On Sun, Jan 11, 2015 at 7:44 PM, François Laupretre
francois@tekwire.net wrote:
- Extension exposes only PHP functions and constants (no OO),
- Each PHP function argument must accept a scalar, an array, or both ('mixed' case).
- one or more PHP function arguments can be optional
- PHP function arguments can be passed by value or by reference.
- PHP functions return value must be a fixed type (cannot return different types depending on context). Return value type can be null, bool, long, double, string, or array.
- Constant value must be static (cannot be computed during MINIT).
Why so limited? Like, why disallow objects completely? That feels
like a big step backward for PHP. Any why not computed constants?
(Assuming they stay constant throughout the process lifetime)
I have pushed a first half-baked version of the extension generator I was thinking about.
Just for a look, don't try to run it. I started with json and yaml support for metadata definition.
We can easily add another supported syntax if needed but these should be enough.
Look at https://github.com/flaupretre/php-ext-gen/tree/develop
I'll be honest, I'm not a big fan of code-generation. I find it
introduces complexity and it's not needed here. Lots of languages
manage to put together a stable API without resorting to code
generators.
-Sara
De : php@golemon.com [mailto:php@golemon.com] De la part de Sara
Golemon
Why so limited? Like, why disallow objects completely? That feels
like a big step backward for PHP. Any why not computed constants?
(Assuming they stay constant throughout the process lifetime)
This is not what we will release, if we decide to do it one day. This scope only applies to a first prototype: just enough to evaluate the concept, but not too much to avoid spending too much time before having a working prototype. The same for you when you add the code to generate for HHVM. I think it's enough to agree on a concept.

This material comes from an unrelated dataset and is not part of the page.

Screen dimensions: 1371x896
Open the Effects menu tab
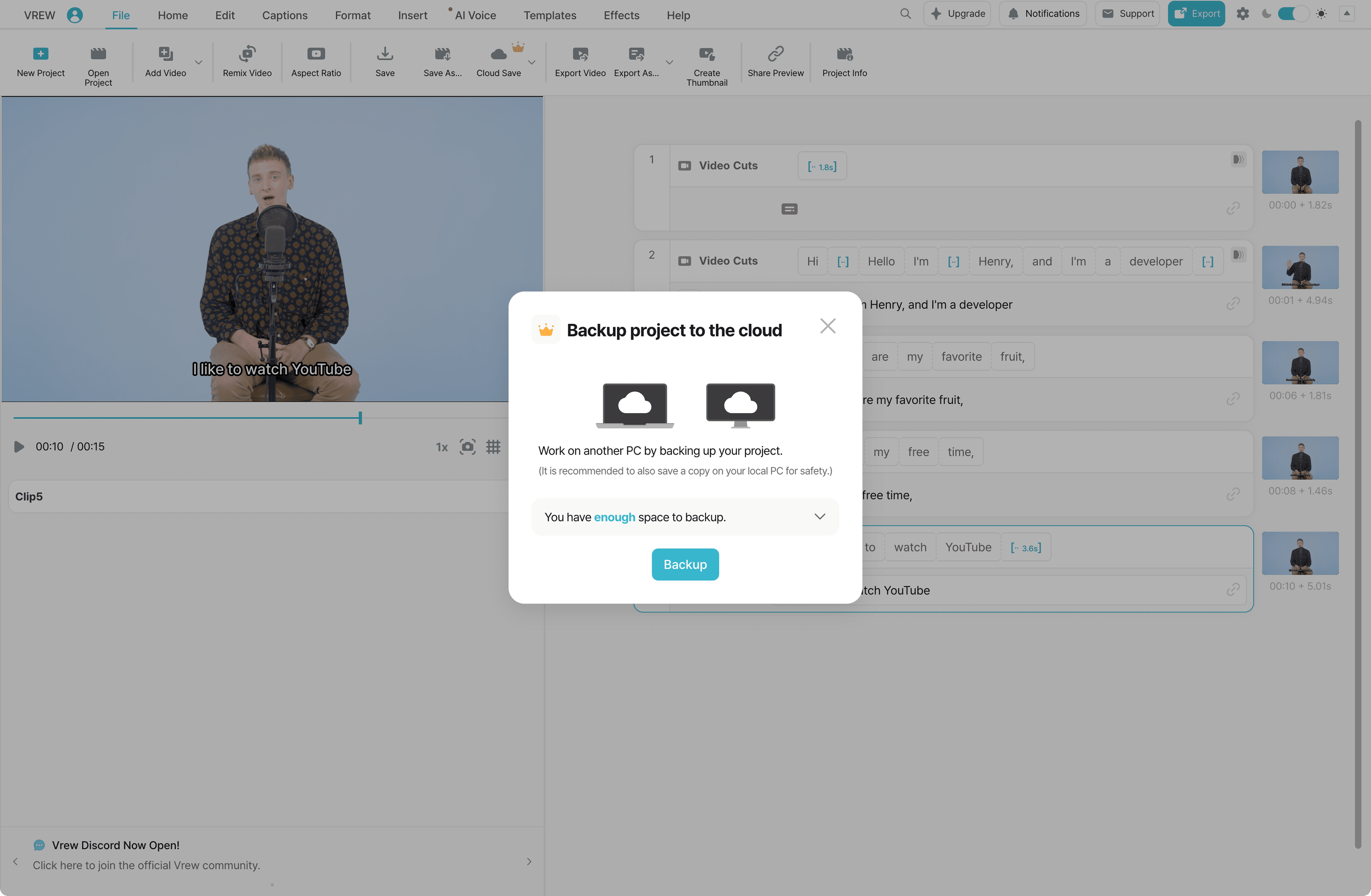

I'll be honest, I'm not a big fan of code-generation. I find it
introduces complexity and it's not needed here. Lots of languages
manage to put together a stable API without resorting to code
generators.
I am not crazy about it either, I just want to generate code for argument parsing (removing every access to zval, dealing with 'mixed' type, checks...), return value (convert to zval, maybe a pair of checks), and the global 'glue' code (global header file, function/constant declare/undeclare, all the boring stuff). Some of this is too complex for C macros. The rest is provided by the user in C and stays in C. This code will use C macros to access what we want to abstract.
Regards
François
On Mon, Jan 12, 2015 at 4:58 AM, François Laupretre
francois@tekwire.net wrote:
I am not crazy about it either, I just want to generate code for
argument parsing (removing every access to zval, dealing with
'mixed' type, checks...), return value (convert to zval, maybe a
pair of checks), and the global 'glue' code (global header file,
function/constant declare/undeclare, all the boring stuff).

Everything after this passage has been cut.